- Work order: Exactly as they stand, the data below are to be printed again.
Start of Given data
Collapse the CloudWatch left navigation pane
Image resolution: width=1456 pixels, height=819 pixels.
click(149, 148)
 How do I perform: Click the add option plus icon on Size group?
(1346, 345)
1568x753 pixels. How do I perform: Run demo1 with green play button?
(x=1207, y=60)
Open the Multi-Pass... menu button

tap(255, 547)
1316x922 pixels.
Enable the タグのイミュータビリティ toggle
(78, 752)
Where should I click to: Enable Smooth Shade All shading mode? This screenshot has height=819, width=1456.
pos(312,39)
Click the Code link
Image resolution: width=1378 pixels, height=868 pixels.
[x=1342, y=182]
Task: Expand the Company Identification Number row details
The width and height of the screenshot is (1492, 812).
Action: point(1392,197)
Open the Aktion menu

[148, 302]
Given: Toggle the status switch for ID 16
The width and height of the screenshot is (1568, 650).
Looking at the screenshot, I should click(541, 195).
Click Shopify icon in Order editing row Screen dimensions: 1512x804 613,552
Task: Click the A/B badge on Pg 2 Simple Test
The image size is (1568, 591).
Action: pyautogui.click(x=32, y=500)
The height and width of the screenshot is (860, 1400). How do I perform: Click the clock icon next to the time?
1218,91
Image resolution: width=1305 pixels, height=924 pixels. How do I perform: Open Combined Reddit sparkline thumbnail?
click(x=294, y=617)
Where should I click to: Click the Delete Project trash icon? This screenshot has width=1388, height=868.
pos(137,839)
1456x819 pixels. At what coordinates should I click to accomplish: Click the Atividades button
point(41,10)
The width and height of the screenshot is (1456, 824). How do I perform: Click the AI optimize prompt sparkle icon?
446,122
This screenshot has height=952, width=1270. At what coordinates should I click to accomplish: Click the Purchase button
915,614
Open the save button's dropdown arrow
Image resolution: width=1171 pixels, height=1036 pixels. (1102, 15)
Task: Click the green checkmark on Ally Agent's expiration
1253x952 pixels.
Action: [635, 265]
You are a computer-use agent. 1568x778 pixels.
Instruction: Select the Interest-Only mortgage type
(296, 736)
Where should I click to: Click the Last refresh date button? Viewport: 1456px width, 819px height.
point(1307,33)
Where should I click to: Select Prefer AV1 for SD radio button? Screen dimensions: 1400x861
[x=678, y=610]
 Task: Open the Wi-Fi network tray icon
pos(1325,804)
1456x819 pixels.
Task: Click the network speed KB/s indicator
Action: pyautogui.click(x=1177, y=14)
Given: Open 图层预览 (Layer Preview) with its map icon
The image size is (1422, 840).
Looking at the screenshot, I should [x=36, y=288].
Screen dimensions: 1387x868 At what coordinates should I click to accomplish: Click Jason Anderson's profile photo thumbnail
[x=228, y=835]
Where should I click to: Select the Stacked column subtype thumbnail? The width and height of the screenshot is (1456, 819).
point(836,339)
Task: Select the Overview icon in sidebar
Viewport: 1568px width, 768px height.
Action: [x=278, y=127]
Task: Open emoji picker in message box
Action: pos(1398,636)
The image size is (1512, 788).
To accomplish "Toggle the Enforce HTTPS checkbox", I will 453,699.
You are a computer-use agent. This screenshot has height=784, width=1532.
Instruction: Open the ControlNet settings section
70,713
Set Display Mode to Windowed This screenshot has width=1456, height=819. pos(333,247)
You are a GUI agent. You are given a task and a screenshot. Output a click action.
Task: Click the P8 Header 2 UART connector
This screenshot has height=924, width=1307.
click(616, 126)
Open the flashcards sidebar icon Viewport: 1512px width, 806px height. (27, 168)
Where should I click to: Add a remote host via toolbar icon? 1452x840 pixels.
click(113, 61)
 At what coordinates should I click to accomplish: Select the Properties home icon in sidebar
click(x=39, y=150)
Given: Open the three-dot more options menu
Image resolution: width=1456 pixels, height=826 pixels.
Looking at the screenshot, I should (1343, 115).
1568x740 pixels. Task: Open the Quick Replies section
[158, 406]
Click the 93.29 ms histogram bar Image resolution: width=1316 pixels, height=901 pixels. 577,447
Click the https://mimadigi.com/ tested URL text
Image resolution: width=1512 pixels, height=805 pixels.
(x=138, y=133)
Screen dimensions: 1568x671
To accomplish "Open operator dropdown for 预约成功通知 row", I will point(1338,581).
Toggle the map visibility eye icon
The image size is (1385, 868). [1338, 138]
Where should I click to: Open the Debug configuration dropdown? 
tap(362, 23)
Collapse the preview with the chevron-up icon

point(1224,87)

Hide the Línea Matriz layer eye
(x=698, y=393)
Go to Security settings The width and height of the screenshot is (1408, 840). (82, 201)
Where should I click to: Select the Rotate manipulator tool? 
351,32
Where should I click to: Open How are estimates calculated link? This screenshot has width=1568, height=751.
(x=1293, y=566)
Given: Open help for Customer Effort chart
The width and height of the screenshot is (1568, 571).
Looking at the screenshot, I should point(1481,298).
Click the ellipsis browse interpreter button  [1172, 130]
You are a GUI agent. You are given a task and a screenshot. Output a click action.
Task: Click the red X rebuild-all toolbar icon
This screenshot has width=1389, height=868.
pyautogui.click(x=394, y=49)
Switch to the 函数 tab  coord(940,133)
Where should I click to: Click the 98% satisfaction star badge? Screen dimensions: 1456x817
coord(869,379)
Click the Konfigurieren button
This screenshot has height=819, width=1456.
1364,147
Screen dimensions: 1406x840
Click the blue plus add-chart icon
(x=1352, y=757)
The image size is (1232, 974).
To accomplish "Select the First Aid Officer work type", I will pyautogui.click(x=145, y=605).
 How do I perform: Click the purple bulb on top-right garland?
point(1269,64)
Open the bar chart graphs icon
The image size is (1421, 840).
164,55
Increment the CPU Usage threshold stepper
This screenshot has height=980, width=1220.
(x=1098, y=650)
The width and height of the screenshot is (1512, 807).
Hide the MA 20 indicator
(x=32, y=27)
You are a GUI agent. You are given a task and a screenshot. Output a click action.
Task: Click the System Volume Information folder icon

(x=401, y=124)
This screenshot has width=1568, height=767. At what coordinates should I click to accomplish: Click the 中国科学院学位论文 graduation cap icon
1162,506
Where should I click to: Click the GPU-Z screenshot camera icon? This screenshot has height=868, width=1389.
End of Given data
- Written solution:
Collapse the CloudWatch left navigation pane
Image resolution: width=1456 pixels, height=819 pixels.
click(149, 148)
 How do I perform: Click the add option plus icon on Size group?
(1346, 345)
1568x753 pixels. How do I perform: Run demo1 with green play button?
(x=1207, y=60)
Open the Multi-Pass... menu button

tap(255, 547)
1316x922 pixels.
Enable the タグのイミュータビリティ toggle
(78, 752)
Where should I click to: Enable Smooth Shade All shading mode? This screenshot has height=819, width=1456.
pos(312,39)
Click the Code link
Image resolution: width=1378 pixels, height=868 pixels.
[x=1342, y=182]
Task: Expand the Company Identification Number row details
The width and height of the screenshot is (1492, 812).
Action: point(1392,197)
Open the Aktion menu

[148, 302]
Given: Toggle the status switch for ID 16
The width and height of the screenshot is (1568, 650).
Looking at the screenshot, I should click(541, 195).
Click Shopify icon in Order editing row Screen dimensions: 1512x804 613,552
Task: Click the A/B badge on Pg 2 Simple Test
The image size is (1568, 591).
Action: pyautogui.click(x=32, y=500)
The height and width of the screenshot is (860, 1400). How do I perform: Click the clock icon next to the time?
1218,91
Image resolution: width=1305 pixels, height=924 pixels. How do I perform: Open Combined Reddit sparkline thumbnail?
click(x=294, y=617)
Where should I click to: Click the Delete Project trash icon? This screenshot has width=1388, height=868.
pos(137,839)
1456x819 pixels. At what coordinates should I click to accomplish: Click the Atividades button
point(41,10)
The width and height of the screenshot is (1456, 824). How do I perform: Click the AI optimize prompt sparkle icon?
446,122
This screenshot has height=952, width=1270. At what coordinates should I click to accomplish: Click the Purchase button
915,614
Open the save button's dropdown arrow
Image resolution: width=1171 pixels, height=1036 pixels. (1102, 15)
Task: Click the green checkmark on Ally Agent's expiration
1253x952 pixels.
Action: [635, 265]
You are a computer-use agent. 1568x778 pixels.
Instruction: Select the Interest-Only mortgage type
(296, 736)
Where should I click to: Click the Last refresh date button? Viewport: 1456px width, 819px height.
point(1307,33)
Where should I click to: Select Prefer AV1 for SD radio button? Screen dimensions: 1400x861
[x=678, y=610]
 Task: Open the Wi-Fi network tray icon
pos(1325,804)
1456x819 pixels.
Task: Click the network speed KB/s indicator
Action: pyautogui.click(x=1177, y=14)
Given: Open 图层预览 (Layer Preview) with its map icon
The image size is (1422, 840).
Looking at the screenshot, I should [x=36, y=288].
Screen dimensions: 1387x868 At what coordinates should I click to accomplish: Click Jason Anderson's profile photo thumbnail
[x=228, y=835]
Where should I click to: Select the Stacked column subtype thumbnail? The width and height of the screenshot is (1456, 819).
point(836,339)
Task: Select the Overview icon in sidebar
Viewport: 1568px width, 768px height.
Action: [x=278, y=127]
Task: Open emoji picker in message box
Action: pos(1398,636)
The image size is (1512, 788).
To accomplish "Toggle the Enforce HTTPS checkbox", I will 453,699.
You are a computer-use agent. This screenshot has height=784, width=1532.
Instruction: Open the ControlNet settings section
70,713
Set Display Mode to Windowed This screenshot has width=1456, height=819. pos(333,247)
You are a GUI agent. You are given a task and a screenshot. Output a click action.
Task: Click the P8 Header 2 UART connector
This screenshot has height=924, width=1307.
click(616, 126)
Open the flashcards sidebar icon Viewport: 1512px width, 806px height. (27, 168)
Where should I click to: Add a remote host via toolbar icon? 1452x840 pixels.
click(113, 61)
 At what coordinates should I click to accomplish: Select the Properties home icon in sidebar
click(x=39, y=150)
Given: Open the three-dot more options menu
Image resolution: width=1456 pixels, height=826 pixels.
Looking at the screenshot, I should (1343, 115).
1568x740 pixels. Task: Open the Quick Replies section
[158, 406]
Click the 93.29 ms histogram bar Image resolution: width=1316 pixels, height=901 pixels. 577,447
Click the https://mimadigi.com/ tested URL text
Image resolution: width=1512 pixels, height=805 pixels.
(x=138, y=133)
Screen dimensions: 1568x671
To accomplish "Open operator dropdown for 预约成功通知 row", I will point(1338,581).
Toggle the map visibility eye icon
The image size is (1385, 868). [1338, 138]
Where should I click to: Open the Debug configuration dropdown? 
tap(362, 23)
Collapse the preview with the chevron-up icon

point(1224,87)

Hide the Línea Matriz layer eye
(x=698, y=393)
Go to Security settings The width and height of the screenshot is (1408, 840). (82, 201)
Where should I click to: Select the Rotate manipulator tool? 
351,32
Where should I click to: Open How are estimates calculated link? This screenshot has width=1568, height=751.
(x=1293, y=566)
Given: Open help for Customer Effort chart
The width and height of the screenshot is (1568, 571).
Looking at the screenshot, I should point(1481,298).
Click the ellipsis browse interpreter button  [1172, 130]
You are a GUI agent. You are given a task and a screenshot. Output a click action.
Task: Click the red X rebuild-all toolbar icon
This screenshot has width=1389, height=868.
pyautogui.click(x=394, y=49)
Switch to the 函数 tab  coord(940,133)
Where should I click to: Click the 98% satisfaction star badge? Screen dimensions: 1456x817
coord(869,379)
Click the Konfigurieren button
This screenshot has height=819, width=1456.
1364,147
Screen dimensions: 1406x840
Click the blue plus add-chart icon
(x=1352, y=757)
The image size is (1232, 974).
To accomplish "Select the First Aid Officer work type", I will pyautogui.click(x=145, y=605).
 How do I perform: Click the purple bulb on top-right garland?
point(1269,64)
Open the bar chart graphs icon
The image size is (1421, 840).
164,55
Increment the CPU Usage threshold stepper
This screenshot has height=980, width=1220.
(x=1098, y=650)
The width and height of the screenshot is (1512, 807).
Hide the MA 20 indicator
(x=32, y=27)
You are a GUI agent. You are given a task and a screenshot. Output a click action.
Task: Click the System Volume Information folder icon

(x=401, y=124)
This screenshot has width=1568, height=767. At what coordinates should I click to accomplish: Click the 中国科学院学位论文 graduation cap icon
1162,506
Where should I click to: Click the GPU-Z screenshot camera icon? This screenshot has height=868, width=1389.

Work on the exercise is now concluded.